Any horror movie that calls itself The Innocents is inviting comparisons. That’s the title, after all, of a true classic: Jack Clayton’s elegant 1961 haunted-house psychodrama, in which Deborah Kerr shuddered and quaked with a superstitious terror that may actually have been a coded expression of her own perverse desires.
The setting is a modern apartment complex, not a sprawling Gothic manor. Scandinavian moppet Ida has moved here with her family, including older sister Anna , whose regressive autism has taken her capacity for speech. No jumpy governess looks after the kids. Adult supervision barely seems to factor into their carefree afternoons. Vogt, in fact, rarely breaks from an adolescent perspective.

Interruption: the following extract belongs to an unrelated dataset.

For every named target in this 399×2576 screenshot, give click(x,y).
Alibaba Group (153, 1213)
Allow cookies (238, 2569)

Vogt has told a supernatural coming-of-age story before. He co-wrote, with frequent collaborator Joachim Trier, the campus Carrie riff Thelma, about a sheltered college kid whose burgeoning paranormal abilities were really a manifestation of her pent-up desires and resentments. Here, the emotional spectrum is much narrower, because Vogt is following characters whose minds are still very much developing and whose relationships have a primal simplicity.
There are moments of finely orchestrated pinprick unease in The Innocents. On a whole, though, it’s straightforward to a fault, with all the intrigue of a cookie-cutter superhero origin story.